I am right now trying to add FCCAnalyses::makeLorentzVectors in analyzers/dataframe but it doesn’t work.
I added it to existing file called Utils.h which is in analyzers/dataframe/FCCAnalyses and added a file Utils.cc in analyzers/dataframe/src

Here are the contents of both file

Utils.h

#ifndef  UTILS_ANALYZERS_H
#define  UTILS_ANALYZERS_H
#include <cmath>
#include "defines.h"
#include "TLorentzVector.h"
#include "ROOT/RVec.hxx"
namespace FCCAnalyses {
  namespace Utils {
    template<typename T> inline auto getsize( T& vec){ return vec.size();};
    template<typename T> inline ROOT::VecOps::RVec<ROOT::VecOps::RVec<T> >  as_vector(const ROOT::VecOps::RVec<T>& in){return ROOT::VecOps::RVec<ROOT::VecOps::RVec<T> >(1, in);};                        >
   ROOT::VecOps::RVec<TLorentzVector>  makeLorentzVectors(ROOT::VecOps::RVec<float> jets_px, ROOT::VecOps::RVec<float> jets_py, ROOT::VecOps::RVec<float> jets_pz, ROOT::VecOps::RVec<float> jets_e);
  }
}
#endif

And here is Utils.cc file

#include <cmath>
#include <vector>
#include <math.h>
//#include "TLorentzVector.h"
//#include "ROOT/RVec.hxx"
#include "FCCAnalyses/Utils.h"

namespace FCCAnalyses{
namespace Utils {
ROOT::VecOps::RVec<TLorentzVector>  makeLorentzVectors(ROOT::VecOps::RVec<float> jets_px, ROOT::VecOps::RVec<float> jets_py, ROOT::VecOps::RVec<float> jets_pz, ROOT::VecOps::RVec<float> jets_e){
  ROOT::VecOps::RVec<TLorentzVector> result;
    for(int i=0; i<jets_px.size(); i++) {
        TLorentzVector tlv;
        tlv.SetPxPyPzE(jets_px[i], jets_py[i], jets_pz[i], jets_e[i]);
        result.push_back(tlv);
    }
    return result;

   }
  }
}

Of course now I use FCCAnalyses::Utils::makeLorentzVectors
Best
Yehia

jaeyserm · April 29, 2024, 8:35pm

Hi Yehia,

You can easily include your own custom header file that is compiled automatically once executed.
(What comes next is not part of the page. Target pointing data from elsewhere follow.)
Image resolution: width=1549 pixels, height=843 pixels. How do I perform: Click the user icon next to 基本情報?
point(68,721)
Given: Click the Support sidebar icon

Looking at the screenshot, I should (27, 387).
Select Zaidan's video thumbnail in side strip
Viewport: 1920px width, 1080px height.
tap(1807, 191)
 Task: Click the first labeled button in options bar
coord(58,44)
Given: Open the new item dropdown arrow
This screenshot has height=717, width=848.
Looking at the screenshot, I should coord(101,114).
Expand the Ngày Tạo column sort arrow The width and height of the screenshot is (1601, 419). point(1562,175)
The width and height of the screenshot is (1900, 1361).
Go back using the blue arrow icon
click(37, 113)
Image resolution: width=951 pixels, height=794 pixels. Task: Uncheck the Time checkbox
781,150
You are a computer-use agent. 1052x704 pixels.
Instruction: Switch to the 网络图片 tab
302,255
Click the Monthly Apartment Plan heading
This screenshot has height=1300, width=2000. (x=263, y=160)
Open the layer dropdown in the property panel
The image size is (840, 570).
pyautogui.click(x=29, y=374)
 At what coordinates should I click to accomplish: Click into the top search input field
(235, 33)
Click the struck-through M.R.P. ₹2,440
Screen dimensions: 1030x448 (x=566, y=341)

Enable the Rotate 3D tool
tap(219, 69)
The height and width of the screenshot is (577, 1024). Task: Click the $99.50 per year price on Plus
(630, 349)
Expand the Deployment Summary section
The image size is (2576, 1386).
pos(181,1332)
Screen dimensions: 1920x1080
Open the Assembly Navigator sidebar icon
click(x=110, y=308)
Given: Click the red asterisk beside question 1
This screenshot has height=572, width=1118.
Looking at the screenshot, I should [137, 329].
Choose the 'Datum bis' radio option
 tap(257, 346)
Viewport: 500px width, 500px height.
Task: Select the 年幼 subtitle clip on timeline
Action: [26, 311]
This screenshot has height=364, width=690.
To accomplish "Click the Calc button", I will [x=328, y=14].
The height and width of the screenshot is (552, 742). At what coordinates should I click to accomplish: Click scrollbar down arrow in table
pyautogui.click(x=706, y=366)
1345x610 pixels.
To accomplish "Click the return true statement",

Save the C++ code below to myfunctions.h (in the same directory as your python analysis script), and then include that in your python analysis file:

includePaths = ["myfunctions.h"]

The C++ header function goes as follows:

#ifndef FCCANALYZER_MYUTILS_H
#define FCCANALYZER_MYUTILS_H

#include <cmath>
#include <vector>
#include <math.h>

#include "TLorentzVector.h"
#include "ROOT/RVec.hxx"
#include "edm4hep/ReconstructedParticleData.h"
#include "edm4hep/MCParticleData.h"
#include "edm4hep/ParticleIDData.h"
#include "ReconstructedParticle2MC.h"


namespace FCCAnalyses {

Vec_i jetTruthFinder(std::vector<std::vector<int>> constituents, Vec_rp reco, Vec_mc mc, Vec_i mcind) {
    // jet truth=finder: match the gen-level partons (eventually with gluons) with the jet constituents
    // matching by mimimizing the sum of dr of the parton and all the jet constituents 

    Vec_tlv genQuarks; // Lorentz-vector of potential partons (gen-level)
    Vec_i genQuarks_pdgId; // corresponding PDG ID
    for(size_t i = 0; i < mc.size(); ++i) {
        int pdgid = abs(mc.at(i).PDG);
        if(pdgid > 6) continue; // only quarks 
        //if(pdgid > 6 and pdgid != 21) continue; // only quarks and gluons
        TLorentzVector tlv;
        tlv.SetXYZM(mc.at(i).momentum.x,mc.at(i).momentum.y,mc.at(i).momentum.z,mc.at(i).mass);
        genQuarks.push_back(tlv);
        genQuarks_pdgId.push_back(mc.at(i).PDG);
    }

    Vec_tlv recoParticles; // Lorentz-vector of all reconstructed particles
    for(size_t i = 0; i < reco.size(); ++i) {
        auto & p = reco[i];
        TLorentzVector tlv;
        tlv.SetXYZM(p.momentum.x, p.momentum.y, p.momentum.z, p.mass);
        recoParticles.push_back(tlv);
    }

    Vec_i usedIdx;
    Vec_i result;
    for(size_t iJet = 0; iJet < constituents.size(); ++iJet) {
        Vec_d dr;
        for(size_t iGen = 0; iGen < genQuarks.size(); ++iGen) {
            if(std::find(usedIdx.begin(), usedIdx.end(), iGen) != usedIdx.end()) {
                dr.push_back(1e99); // set infinite dr, skip
                continue;
            }
            dr.push_back(0);
            for(size_t i = 0; i < constituents[iJet].size(); ++i) {
                dr[iGen] += recoParticles[constituents[iJet][i]].DeltaR(genQuarks[iGen]);
            }
        }
        int maxDrIdx = std::min_element(dr.begin(),dr.end()) - dr.begin();
        usedIdx.push_back(maxDrIdx);
        result.push_back(genQuarks_pdgId[maxDrIdx]);

    }
    return result;
}


}

#endif

Best,
Jan

ymahmoud · May 2, 2024, 6:59am

Thank you @jaeyserm That solved my problem.